Rosatom décrit ces PRM comme plus simples et plus sûrs en raison de leurs qualités intrinsèques (car leur puissance et leur pression d’utilisation sont plus faibles), et moins consommateurs de combustible que les centrales traditionnelles. En effet, la fréquence de leur renouvellement est estimée entre trois et sept ans, contre un ou deux ans en temps normal.
«Tout le monde parle des PRM il faut aussi prendre en compte ce qui s’est passé à la COP 28 il y a quelques jours de cela, où 22 pays se sont engagés à tripler leur capacité nucléaire», s’est enthousiasmée Princy Mthombeni, fondatrice de Africa4Nuclear. Elle considère que «cette journée arrive à point nommé… c’était passionnant de découvrir les technologies développées par Rosatom».
Un avis partagé par le ministre de l’Énergie du Ghana Robert B. M. Sogbadji, qui considère les PRM comme une «bonne option» pour les pays qui ne peuvent se permettre de financer de grandes centrales. Il a anticipé que ces dispositifs auraient un «rôle critique» à jouer dans la «transition énergétique» des pays africains.
Il existe à ce jour 70 projets de PRM dans le monde, a indiqué Kirill Komarov, premier adjoint du directeur de Rosatom pour le développement et le commerce international. Ces projets sont développés sur le sol comme c’est le cas d’habitude, mais aussi sur l’eau à l’instar de la seule centrale nucléaire flottante (FNPP pour Floating Nuclear Power Plant) embarquée sur le navire cadémicien Lomonossov. Depuis sa mise en service en 2020, cette dernière a déjà produit 700 millions de KWe d’électricité pour la ville de Kevek, la plus septentrionale du pays, où il est amarré. Ce système permet ainsi d’approvisionner en énergie des endroits difficiles d’accès.
Le nucléaire, «clé dans le combat contre le changement climatique»
«Nous savons tous qu’il n’existe pas de net zéro 2050 sans le nucléaire», a également souligné Princy Mthombeni, faisant référence à l’objectif d’empreinte carbone négligeable préconisée par le GIEC (Groupe d’experts intergouvernementaux sur l’évolution du climat) dans un rapport de 2018. Elle a ajouté que le remplacement des centrales à charbon vétustes et polluantes par le nucléaire représenterait un progrès écologique significatif pour l’Afrique. C’est pour ces mêmes raisons que la Mongolie, représentée par Dalaijargal Dorjbal, directeur exécutif de l’entreprise nationale MonAtom, a signé avec Rosatom des accords de coopération pour les 15 prochaines années.

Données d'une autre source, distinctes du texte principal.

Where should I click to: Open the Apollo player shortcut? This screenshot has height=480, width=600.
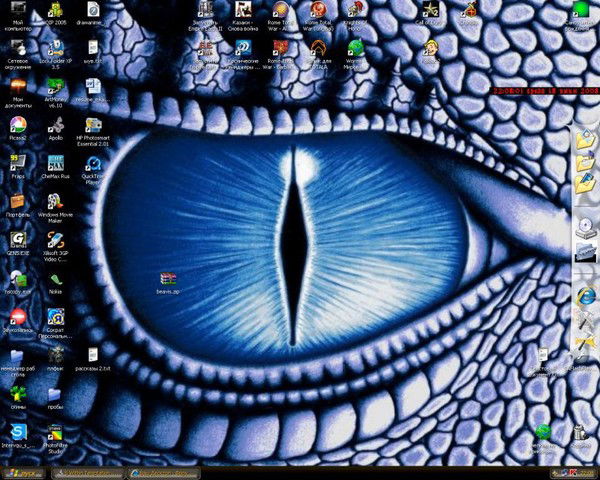pos(56,126)
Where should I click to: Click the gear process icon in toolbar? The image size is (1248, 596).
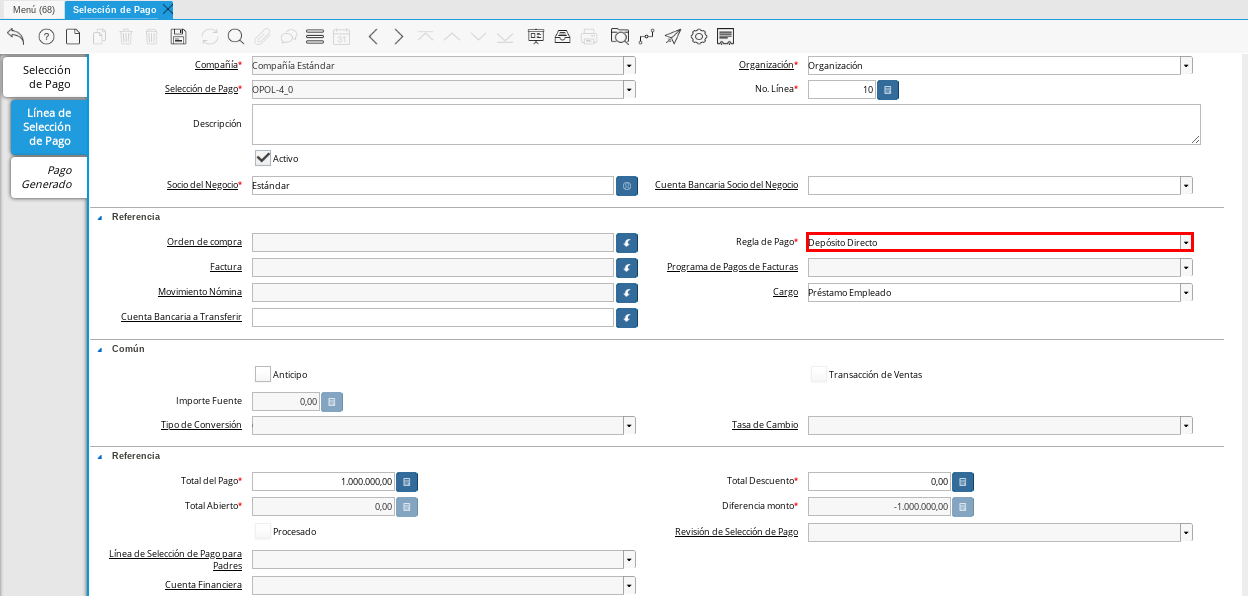699,37
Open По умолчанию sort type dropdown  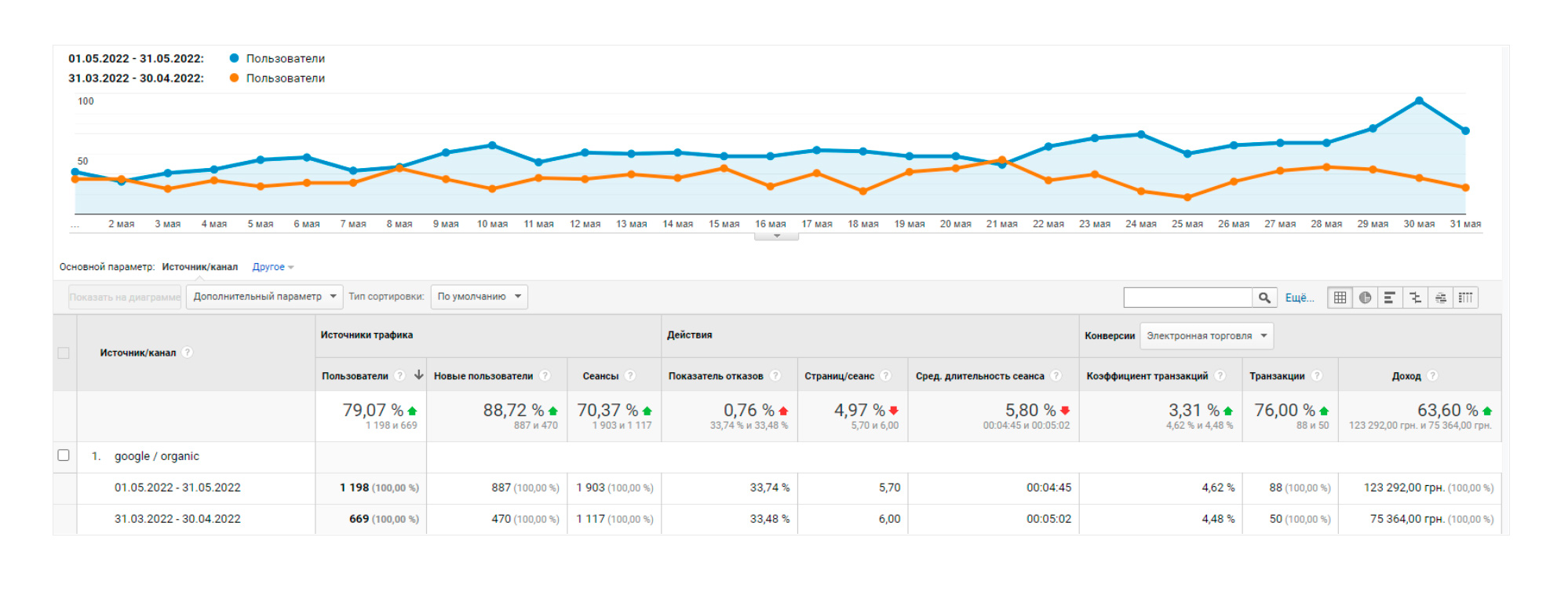[x=479, y=297]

Un enthousiasme partagé par la directrice générale de la World Nuclear Association Sama Bilbao y León, qui s’est félicitée de ce que «pour la première fois tout le monde a reconnu l’énergie nucléaire comme un élément vraiment clé dans le combat contre le changement climatique, son atténuation et son adaptation». Elle estime qu’il faut désormais «passer à la deuxième étape », c’est à dire «mettre en place des mesures et des programmes relatifs au marché et aux financements» afin d’accélérer la construction de nouvelles structures nucléaires. Elle s’est enfin dite «incroyablement optimiste» quant aux opportunités de l’énergie nucléaire dans les activités humaines, «que ce soit pour l’électricité, les applications industrielles, l’eau fraîche ou le chauffage».
La prééminence du nucléaire russe a été reconnue par le think tank américain Energy Innovation Reform Project (EIRP) dans une analyse datant d’avril dernier. Il y était affirmé que la Russie était le «leader mondial sur le marché de l’exportation de produits nucléaires, Rosatom contrôlant près de la moitié du processus d’enrichissement d’uranium et 70% de l’exportation de réacteurs nucléaires». Le rapport concluait sur le constat que «réduire le poids global de Rosatom ne serait un défi ni rapide, ni facile, ni bon marché».